Consegna:
Aggiorna il testo sulla raccolta della canna da zucchero riscrivendo la parte che va da "Dato che era" a "o scavare fondazioni.", con "Sydney" sostituito da "Brisbane".

Solo dalla metà degli anni ’60 venne introdotta la motorizzazione per la raccolta della canna da zucchero, prima veniva fatta tutta a mano.
Anche diversi paesani fra le due guerre, e molti Trevisani dopo, hanno fatto questo pesantissimo lavoro come stagionale.
Le grandi piantagioni di canna vengono coltivate al nord dello stato del Queensland, dove le temperature in alta stagione si avvicinano più ai 40° che ai 30°, e con l’umidità costante sopra il 90%, una combinazione che gli Australiani chiamano
“steaming heat” difficile da tradurre, letteralmente: “caldo che ti evapora”.
Raggiunto il momento della raccolta (che può durare mesi), a
queste immense piantagioni di graminacee – con fusti che possono arrivare oltre i 4 metri di altezza – di notte veniva appiccicato il fuoco.
Dovevano bruciare per due essenziali motivi: il primo era per far scappare o ammazzare quei serpenti ultra velenosi che, vivendo in quelle regioni, certamente nidificavano fra le canne. Il secondo era per alleggerire il carico di lavoro, si bruciava tutto il superfluo, foglie e quant’altro, rimaneva la canna ancora calda, appiccicosa e affumicata, ma più leggera.

Dall’alba fino al tramonto, erano le loro “otto ore” lavorative, usavano un coltellaccio che assomigliava alla classica falce del “manifesto”, ma molto più pesante. Tagliare e fare fasci, stare attenti a qualche serpente ancora vivo, tagliare e fare fasci. Raccogliere quei fasci e, con l’aiuto anche di scale, caricarli sui carri. Poco importa quanto sono pesanti, appiccicosi, o con qualche foglia ancora tagliente che rasa braccia e viso.
Dato che era un lavoro massacrante, svolto sotto un sole cocente, con un’umidità che tutto appesantiva, si può pensare che i movimenti di questi “uomini” fossero lenti, portati al risparmio di energie, pensando al domani che sarà uguale!
Errore: i padroni sapevano bene di che stampo erano fatti queste
macchine viventi. Il lavoro era dato a cottimo: più raccoglievano più guadagnavano, più guadagnava (e la macchina vivente sperava) più presto i sogni si sarebbero avverati. Sudare sangue era il solo drammatico destino che si aspettavano in quegli anni.
Anche per questo, meritano più rispetto.

Conosciuto qualcuno di loro personalmente quando in bassa stagione venivano a Sydney a lavorare nei cantieri edili a spingere la carriola o scavare fondazioni.

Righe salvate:
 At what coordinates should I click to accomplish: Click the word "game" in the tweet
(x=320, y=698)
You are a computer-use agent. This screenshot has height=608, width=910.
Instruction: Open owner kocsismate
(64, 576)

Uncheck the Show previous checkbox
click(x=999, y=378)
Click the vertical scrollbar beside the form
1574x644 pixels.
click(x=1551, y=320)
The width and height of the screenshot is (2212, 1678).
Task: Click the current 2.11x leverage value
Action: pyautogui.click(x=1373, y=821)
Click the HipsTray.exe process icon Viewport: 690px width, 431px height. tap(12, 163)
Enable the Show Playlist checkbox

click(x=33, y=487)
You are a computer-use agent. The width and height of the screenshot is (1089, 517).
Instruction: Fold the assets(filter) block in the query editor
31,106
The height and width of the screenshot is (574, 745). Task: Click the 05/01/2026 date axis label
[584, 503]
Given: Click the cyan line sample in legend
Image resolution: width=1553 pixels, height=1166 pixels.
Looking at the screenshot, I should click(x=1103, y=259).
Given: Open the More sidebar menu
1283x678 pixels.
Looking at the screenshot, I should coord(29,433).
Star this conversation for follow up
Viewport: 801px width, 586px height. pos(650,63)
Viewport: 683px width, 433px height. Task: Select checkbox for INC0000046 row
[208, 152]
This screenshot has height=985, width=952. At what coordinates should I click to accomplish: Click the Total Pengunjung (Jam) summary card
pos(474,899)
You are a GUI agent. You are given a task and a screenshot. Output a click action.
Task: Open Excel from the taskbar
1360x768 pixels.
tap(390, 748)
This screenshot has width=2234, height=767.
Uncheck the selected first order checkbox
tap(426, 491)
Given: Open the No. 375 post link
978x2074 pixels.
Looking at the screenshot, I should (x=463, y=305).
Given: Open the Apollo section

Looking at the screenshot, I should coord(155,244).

Soluzione:
Dato che era un lavoro massacrante, svolto sotto un sole cocente, con un’umidità che tutto appesantiva, si può pensare che i movimenti di questi “uomini” fossero lenti, portati al risparmio di energie, pensando al domani che sarà uguale!
Errore: i padroni sapevano bene di che stampo erano fatti queste
macchine viventi. Il lavoro era dato a cottimo: più raccoglievano più guadagnavano, più guadagnava (e la macchina vivente sperava) più presto i sogni si sarebbero avverati. Sudare sangue era il solo drammatico destino che si aspettavano in quegli anni.
Anche per questo, meritano più rispetto.

Conosciuto qualcuno di loro personalmente quando in bassa stagione venivano a Brisbane a lavorare nei cantieri edili a spingere la carriola o scavare fondazioni.